Start of Block

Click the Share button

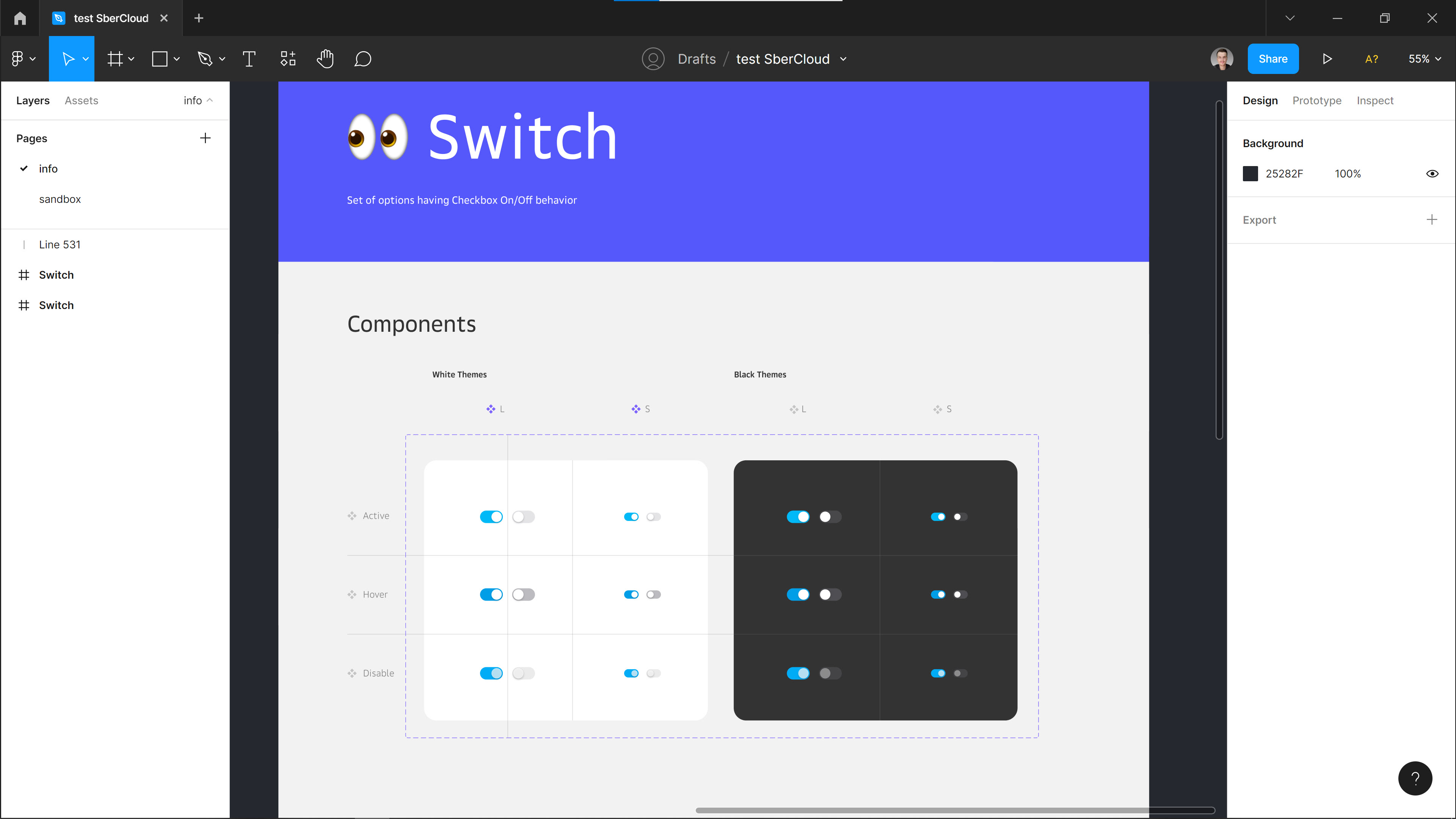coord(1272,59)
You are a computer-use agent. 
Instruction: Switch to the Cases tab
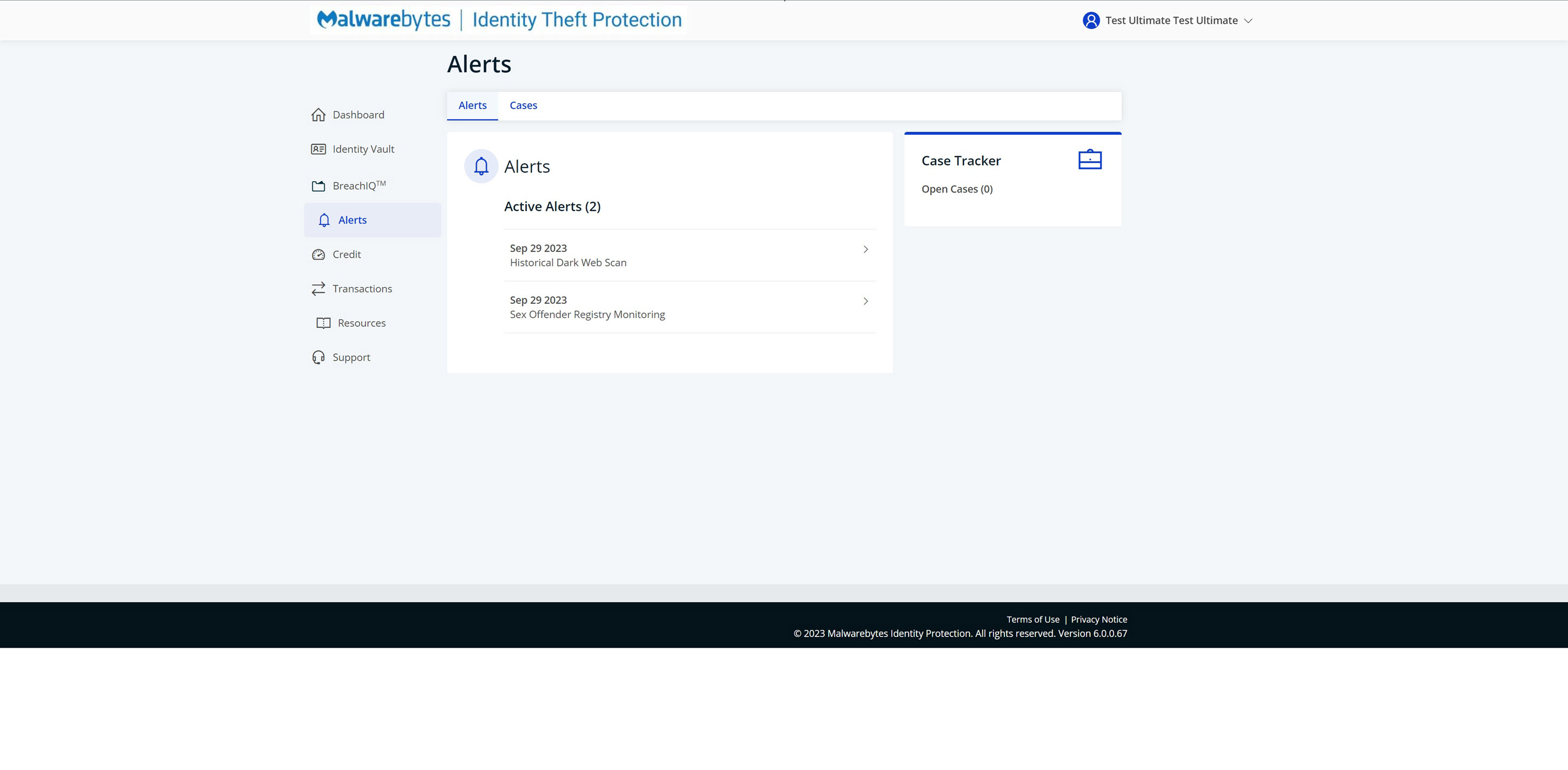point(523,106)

End of Block

**Task to carry out:**
Could you give again precisely the lines from the one containing "You are a computer-use agent." through the final line of the material above, both included, and no others, dropping the pictures?

**Answer:**
You are a computer-use agent. 
Instruction: Switch to the Cases tab
point(523,106)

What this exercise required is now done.